** EXERCISE DETAILS **
Give back an exact copy of the lines in the records below, from the line that has "2.ビットコイン保有企業 (96, 1918)" through the line that has "Referral Program (206, 1474)", and nothing besides.

Stored data:
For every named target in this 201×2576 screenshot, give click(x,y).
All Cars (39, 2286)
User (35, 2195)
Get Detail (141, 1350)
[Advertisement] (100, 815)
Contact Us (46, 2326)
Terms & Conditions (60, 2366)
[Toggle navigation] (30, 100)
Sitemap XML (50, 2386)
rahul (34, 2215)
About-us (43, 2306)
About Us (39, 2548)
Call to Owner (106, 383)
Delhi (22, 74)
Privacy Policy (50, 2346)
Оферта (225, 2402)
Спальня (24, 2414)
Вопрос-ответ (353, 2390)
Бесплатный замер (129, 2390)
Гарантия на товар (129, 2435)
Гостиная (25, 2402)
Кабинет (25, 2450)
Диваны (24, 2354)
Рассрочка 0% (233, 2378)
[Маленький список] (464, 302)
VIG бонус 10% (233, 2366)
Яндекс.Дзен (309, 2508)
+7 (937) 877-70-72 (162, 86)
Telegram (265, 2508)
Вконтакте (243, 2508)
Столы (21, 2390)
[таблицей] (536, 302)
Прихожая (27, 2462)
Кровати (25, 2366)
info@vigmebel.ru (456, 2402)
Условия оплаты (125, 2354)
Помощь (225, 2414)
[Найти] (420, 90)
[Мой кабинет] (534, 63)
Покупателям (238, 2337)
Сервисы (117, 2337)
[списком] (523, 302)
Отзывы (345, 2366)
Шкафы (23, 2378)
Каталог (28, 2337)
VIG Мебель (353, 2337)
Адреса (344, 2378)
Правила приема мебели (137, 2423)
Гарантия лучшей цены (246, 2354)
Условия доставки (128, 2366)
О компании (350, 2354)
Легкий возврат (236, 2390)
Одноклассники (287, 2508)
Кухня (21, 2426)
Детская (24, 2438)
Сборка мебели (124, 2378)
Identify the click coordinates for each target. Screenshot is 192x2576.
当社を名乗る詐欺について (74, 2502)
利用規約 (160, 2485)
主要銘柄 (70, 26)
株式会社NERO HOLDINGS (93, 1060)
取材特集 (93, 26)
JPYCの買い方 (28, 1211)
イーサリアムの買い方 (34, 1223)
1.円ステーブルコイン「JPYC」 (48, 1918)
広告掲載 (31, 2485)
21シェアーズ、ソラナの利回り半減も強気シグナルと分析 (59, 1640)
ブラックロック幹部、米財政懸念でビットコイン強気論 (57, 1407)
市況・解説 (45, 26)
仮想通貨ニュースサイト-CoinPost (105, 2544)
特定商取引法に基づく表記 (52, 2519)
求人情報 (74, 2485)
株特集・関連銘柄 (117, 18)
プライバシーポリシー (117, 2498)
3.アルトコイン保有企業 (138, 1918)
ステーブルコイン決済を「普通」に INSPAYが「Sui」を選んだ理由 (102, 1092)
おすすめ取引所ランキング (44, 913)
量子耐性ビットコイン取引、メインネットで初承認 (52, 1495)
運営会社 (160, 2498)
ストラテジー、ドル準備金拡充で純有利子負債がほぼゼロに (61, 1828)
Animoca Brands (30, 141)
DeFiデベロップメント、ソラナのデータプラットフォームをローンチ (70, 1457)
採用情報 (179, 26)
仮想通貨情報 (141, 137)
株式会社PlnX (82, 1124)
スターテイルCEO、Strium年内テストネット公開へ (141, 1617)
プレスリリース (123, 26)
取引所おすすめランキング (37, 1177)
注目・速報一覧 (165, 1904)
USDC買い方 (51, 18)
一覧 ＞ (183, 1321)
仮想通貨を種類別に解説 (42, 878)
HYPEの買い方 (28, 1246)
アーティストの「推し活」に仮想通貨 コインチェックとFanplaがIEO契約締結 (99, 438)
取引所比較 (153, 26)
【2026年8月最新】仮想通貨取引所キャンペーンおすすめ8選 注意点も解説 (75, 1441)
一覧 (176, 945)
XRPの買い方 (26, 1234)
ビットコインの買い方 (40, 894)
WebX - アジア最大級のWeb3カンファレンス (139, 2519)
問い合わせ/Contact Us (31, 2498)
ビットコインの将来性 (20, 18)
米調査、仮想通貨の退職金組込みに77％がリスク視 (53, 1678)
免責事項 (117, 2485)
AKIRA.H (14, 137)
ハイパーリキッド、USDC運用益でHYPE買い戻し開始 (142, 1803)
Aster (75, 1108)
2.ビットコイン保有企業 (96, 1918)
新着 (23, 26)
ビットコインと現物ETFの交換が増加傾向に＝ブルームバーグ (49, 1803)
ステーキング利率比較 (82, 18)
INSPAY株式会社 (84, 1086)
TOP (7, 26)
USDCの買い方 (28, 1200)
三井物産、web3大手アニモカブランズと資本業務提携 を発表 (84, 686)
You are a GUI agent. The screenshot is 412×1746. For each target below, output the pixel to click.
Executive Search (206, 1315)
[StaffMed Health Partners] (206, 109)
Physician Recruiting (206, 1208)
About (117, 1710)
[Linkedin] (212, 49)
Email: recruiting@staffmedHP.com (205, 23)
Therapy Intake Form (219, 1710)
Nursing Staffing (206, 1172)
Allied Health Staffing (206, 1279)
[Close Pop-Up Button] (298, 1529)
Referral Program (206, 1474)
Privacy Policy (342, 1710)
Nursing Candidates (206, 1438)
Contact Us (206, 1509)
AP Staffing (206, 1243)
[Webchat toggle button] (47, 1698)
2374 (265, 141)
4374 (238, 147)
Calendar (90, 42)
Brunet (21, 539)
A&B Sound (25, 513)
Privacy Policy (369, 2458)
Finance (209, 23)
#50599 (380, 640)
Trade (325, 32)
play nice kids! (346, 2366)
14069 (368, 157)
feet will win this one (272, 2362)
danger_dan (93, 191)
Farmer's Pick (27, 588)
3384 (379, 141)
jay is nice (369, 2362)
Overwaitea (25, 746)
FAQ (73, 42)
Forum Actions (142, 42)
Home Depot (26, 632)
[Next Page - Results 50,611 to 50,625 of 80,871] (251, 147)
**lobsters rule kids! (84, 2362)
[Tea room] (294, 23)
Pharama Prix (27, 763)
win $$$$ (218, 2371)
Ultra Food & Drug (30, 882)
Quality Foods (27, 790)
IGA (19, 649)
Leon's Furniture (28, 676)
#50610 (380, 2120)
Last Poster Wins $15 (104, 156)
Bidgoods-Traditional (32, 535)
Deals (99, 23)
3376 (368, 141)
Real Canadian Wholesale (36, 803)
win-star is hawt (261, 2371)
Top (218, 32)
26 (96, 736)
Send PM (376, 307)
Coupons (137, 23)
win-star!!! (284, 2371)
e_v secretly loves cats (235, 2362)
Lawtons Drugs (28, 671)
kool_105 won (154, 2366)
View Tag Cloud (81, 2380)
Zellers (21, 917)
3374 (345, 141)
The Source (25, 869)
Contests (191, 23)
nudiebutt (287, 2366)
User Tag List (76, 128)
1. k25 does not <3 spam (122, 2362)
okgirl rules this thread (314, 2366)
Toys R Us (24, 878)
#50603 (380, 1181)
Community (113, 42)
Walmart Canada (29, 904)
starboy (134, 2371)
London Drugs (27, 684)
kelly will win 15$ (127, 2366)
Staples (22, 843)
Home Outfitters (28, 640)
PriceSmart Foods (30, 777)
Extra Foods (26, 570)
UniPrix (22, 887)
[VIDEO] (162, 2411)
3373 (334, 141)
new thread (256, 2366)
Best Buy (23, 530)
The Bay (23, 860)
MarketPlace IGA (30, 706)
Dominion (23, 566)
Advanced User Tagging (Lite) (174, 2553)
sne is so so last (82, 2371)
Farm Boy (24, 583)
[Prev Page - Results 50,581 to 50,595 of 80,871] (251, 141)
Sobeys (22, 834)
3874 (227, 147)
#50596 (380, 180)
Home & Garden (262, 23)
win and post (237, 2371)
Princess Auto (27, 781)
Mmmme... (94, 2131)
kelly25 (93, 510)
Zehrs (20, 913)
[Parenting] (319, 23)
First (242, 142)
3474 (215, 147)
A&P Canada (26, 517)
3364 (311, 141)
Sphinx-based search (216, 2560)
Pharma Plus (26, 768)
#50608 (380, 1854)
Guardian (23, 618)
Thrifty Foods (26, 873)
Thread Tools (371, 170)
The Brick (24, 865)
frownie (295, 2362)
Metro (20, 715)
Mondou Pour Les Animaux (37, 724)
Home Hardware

** RESULT FOR THIS TASK **
2.ビットコイン保有企業 (96, 1918)
新着 (23, 26)
ビットコインと現物ETFの交換が増加傾向に＝ブルームバーグ (49, 1803)
ステーキング利率比較 (82, 18)
INSPAY株式会社 (84, 1086)
TOP (7, 26)
USDCの買い方 (28, 1200)
三井物産、web3大手アニモカブランズと資本業務提携 を発表 (84, 686)
You are a GUI agent. The screenshot is 412×1746. For each target below, output the pixel to click.
Executive Search (206, 1315)
[StaffMed Health Partners] (206, 109)
Physician Recruiting (206, 1208)
About (117, 1710)
[Linkedin] (212, 49)
Email: recruiting@staffmedHP.com (205, 23)
Therapy Intake Form (219, 1710)
Nursing Staffing (206, 1172)
Allied Health Staffing (206, 1279)
[Close Pop-Up Button] (298, 1529)
Referral Program (206, 1474)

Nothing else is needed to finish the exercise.